Rheumatic heart disease (RHD) is a late consequence of acute rheumatic fever (ARF) following group A streptococcal (GAS) infection [1]. ARF and RHD are considered diseases of poverty, which presents challenges not only for the patients and their families, but also for the communities, and health systems. These challenges are magnified in low- and middle-income countries such as ours, which, unfortunately are the regions with the highest burden of this potentially preventable condition. In the article by Dixit et al., the authors have only falsified the general belief that the burden of RHD is declining [2]. In India, RHD continues to be a significant cause of cardiovascular morbidity and mortality among children, adolescents, and young adults. This article reminds us that RHD has not declined, but it has only been neglected by the medical community in the burgeoning epidemic of lifestyle diseases such as coronary artery disease, diabetes, and hypertension.

The exact burden of RHD is almost impossible to estimate because of the multiple shortcomings with the available data. A report by Ramakrishnan et al. stated, more than a decade ago, that the cumulative burden of the disease remains high in India [3]. Since then, there has not been much change in the RHD burden, as shown by this systematic review. With recognition of subclinical RHD, and most of the surveys excluding the population worst inflicted by RHD, it is likely that the actual burden is far higher than the presented figures. The heterogenous methodologies adopted by the included studies also adds to the complexity. Dixit et al. have also looked into another important aspect of ARF and RHD surveillance: the prevalence of pharyngitis and the prevalence of GAS among school-aged children.

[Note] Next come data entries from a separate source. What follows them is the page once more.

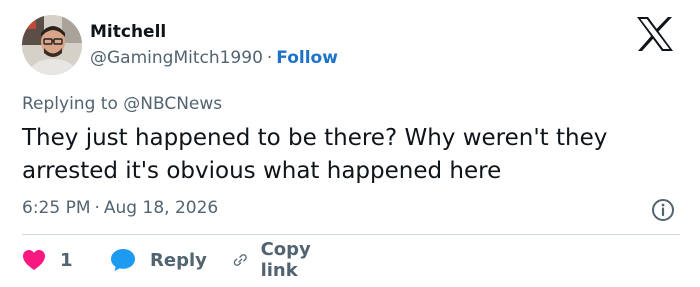 The height and width of the screenshot is (287, 700). I want to click on copy-link-label: Copy link, so click(286, 260).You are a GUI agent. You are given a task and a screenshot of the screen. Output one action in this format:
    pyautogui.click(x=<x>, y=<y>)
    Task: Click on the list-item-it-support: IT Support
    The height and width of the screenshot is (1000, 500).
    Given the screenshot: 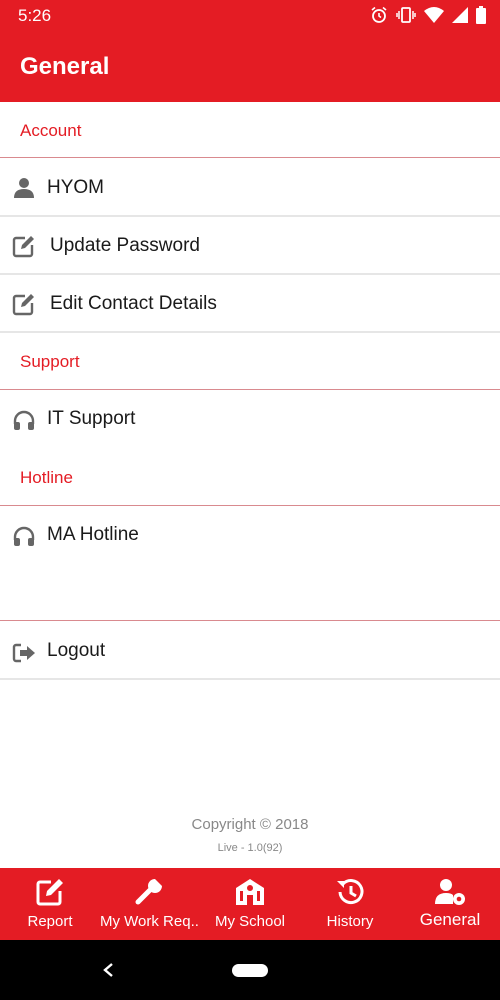 What is the action you would take?
    pyautogui.click(x=250, y=420)
    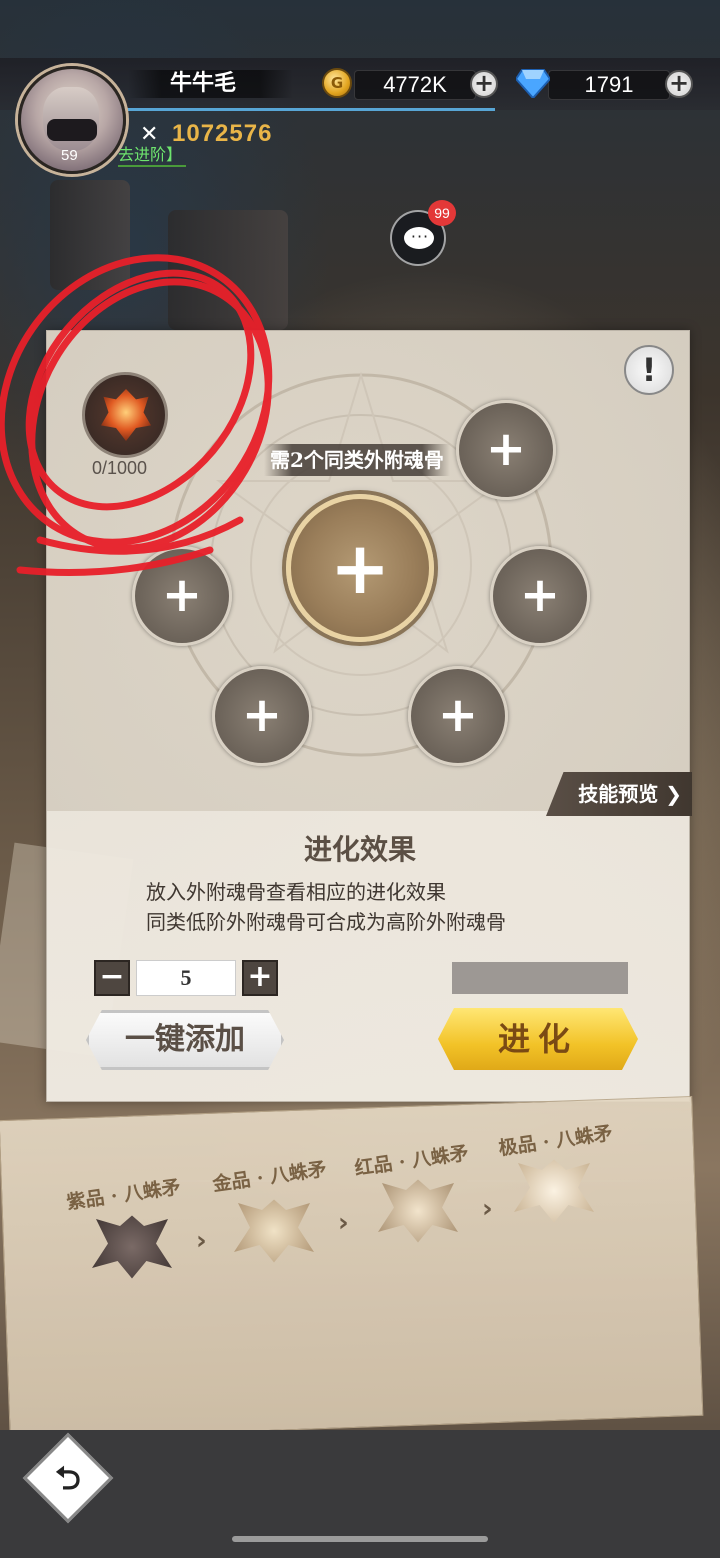 This screenshot has width=720, height=1558. I want to click on main-slot: +, so click(360, 568).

While the development of a successful anti-GAS vaccine remains outstanding, due to the inherent challenges, emphasis should be placed on creating awareness among the community about the fact that sore throat in their child may not be as benign, and about its serious repercussions, if left untreated [4]. The knowledge about differentiating viral and bacterial pharyngitis and the importance of early diagnosis and treatment of streptococcal pharyngitis should also be widely disseminated among primary care physicians. However, the prevalence of GAS among asymptomatic children is a twist to this tale.

In summary, there are several complexities that pose barriers to the elimination of RHD in India. A comprehensive and a systematic approach is required with concerted efforts by cardiologists, pediatricians, community physicians, microbiologists, biomedical scientists, and public health advocates to attract the attention of policymakers towards RHD prevention and control. Future RHD research should focus on standardizing data collection procedures, establishing new registries and strengthening the existing ones, since generating accurate epidemiologic data is crucial towards planning RHD control programmes and advocacy activities. Simultaneously, accelerating translational research on the genomics of GAS strains in India is also required. This, along with coordinated efforts by global experts in vaccinology, should result in the production of a “viable” antistreptococcal vaccine [5]. There is an urgent requirement from all the stakeholders to upscale collective efforts aimed at mitigating the impact of this lethal disease. Reduction in the RHD burden among the small proportion of privileged population should not make us lose focus from this enigmatic illness, which continues to devastate the most productive population of our country. Whether RHD is here to stay forever or otherwise would only be decided by our future efforts.